> _EXERCISE AIM_
From the lines below, gather every line that contains the string "width". Copy each one in full.

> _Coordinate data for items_
=-=-=
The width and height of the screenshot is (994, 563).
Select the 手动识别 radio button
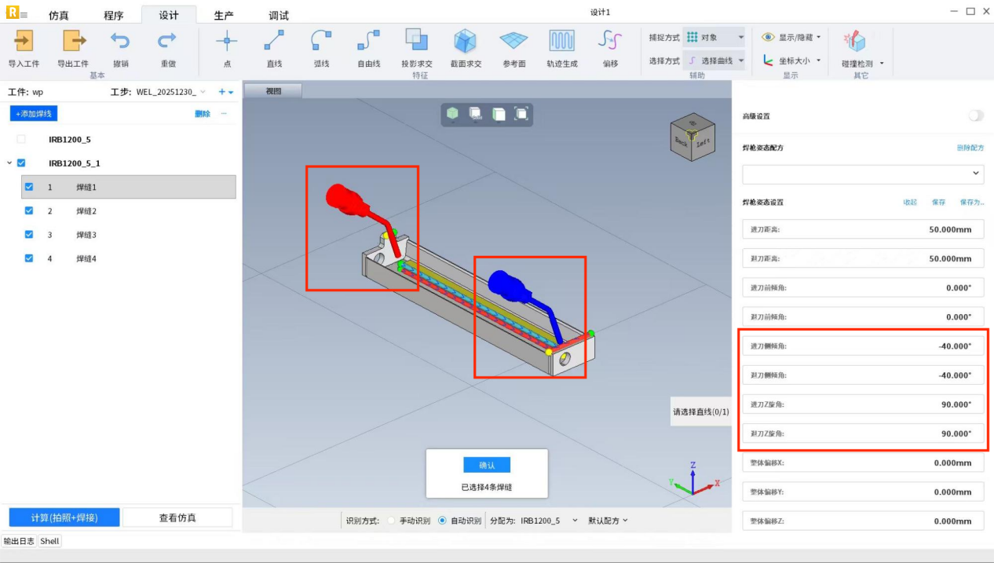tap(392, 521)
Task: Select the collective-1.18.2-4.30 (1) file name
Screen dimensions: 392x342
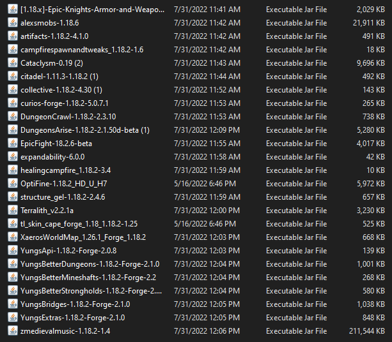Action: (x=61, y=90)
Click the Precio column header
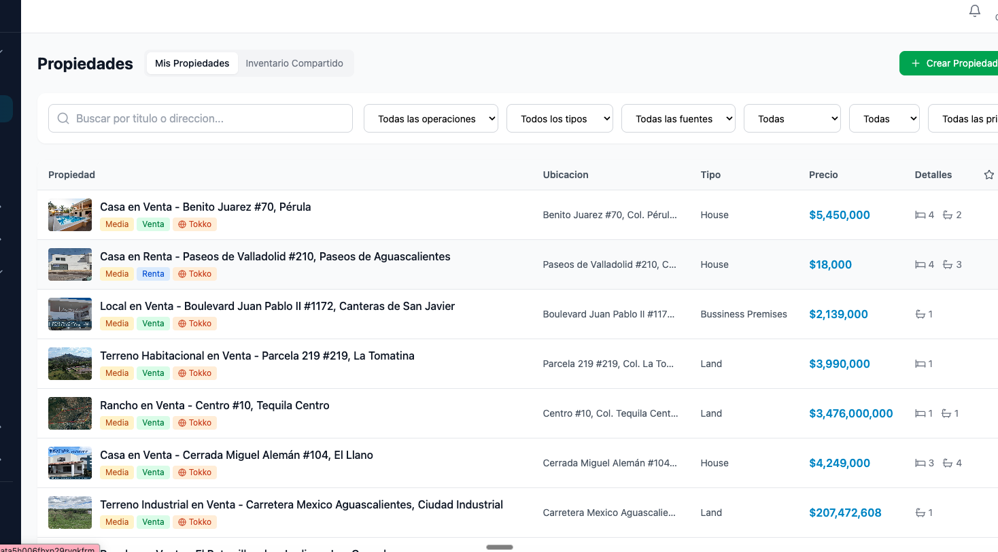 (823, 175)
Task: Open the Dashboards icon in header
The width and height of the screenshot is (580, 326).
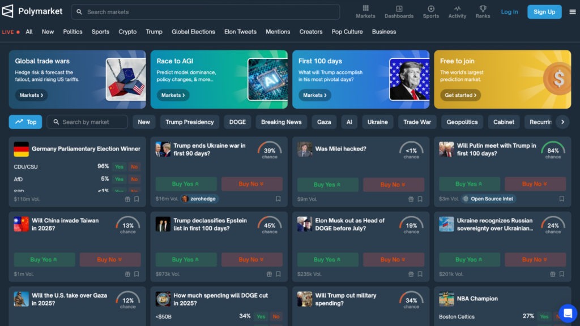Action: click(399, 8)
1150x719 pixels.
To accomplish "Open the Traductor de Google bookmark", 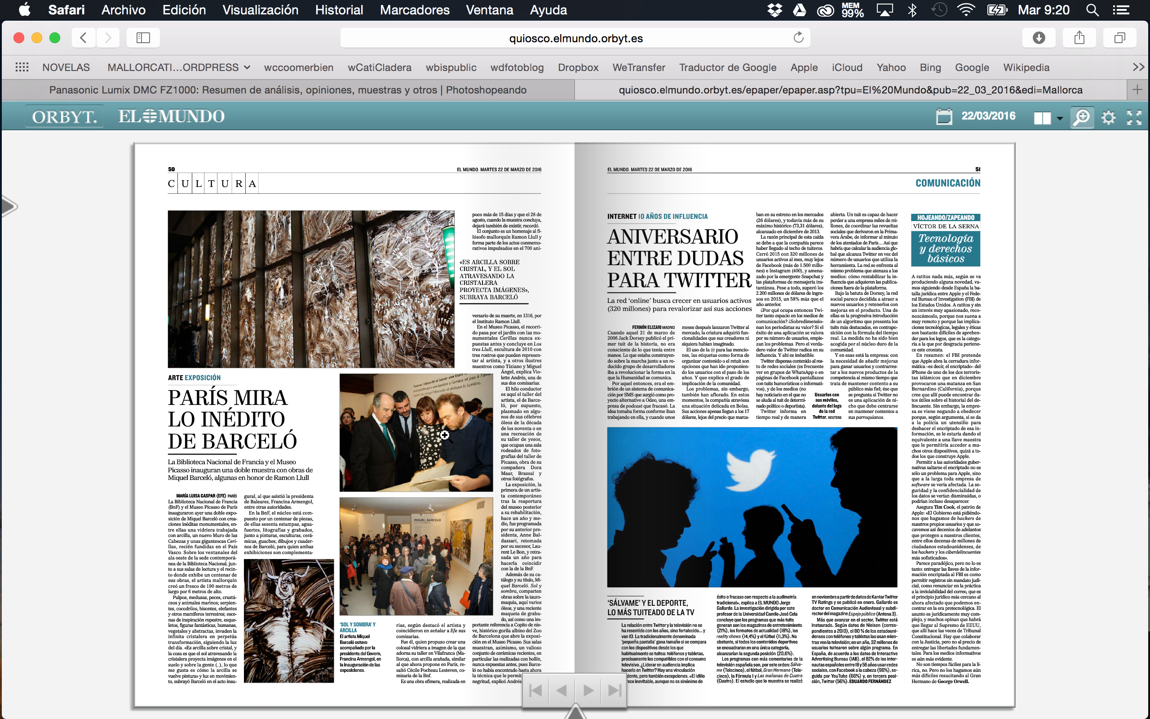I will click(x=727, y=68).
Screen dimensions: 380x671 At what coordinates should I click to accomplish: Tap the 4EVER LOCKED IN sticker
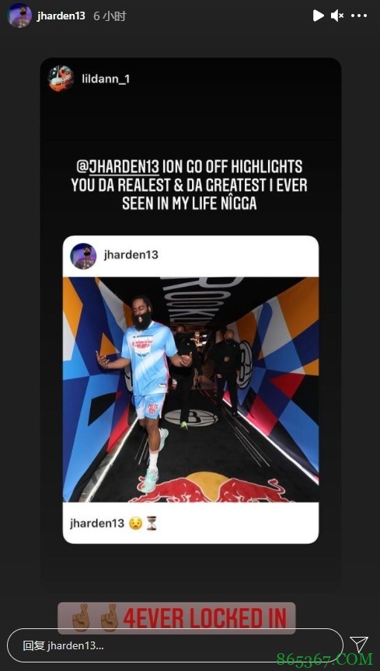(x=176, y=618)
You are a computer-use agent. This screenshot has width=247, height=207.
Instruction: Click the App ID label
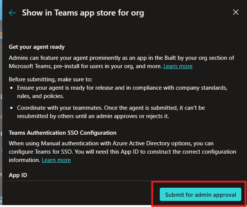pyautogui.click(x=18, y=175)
=-=-=
> _SOLVED PROBLEM_
The width and height of the screenshot is (994, 563).
The width and height of the screenshot is (580, 326).
You are a computer-use agent. This screenshot has width=247, height=207.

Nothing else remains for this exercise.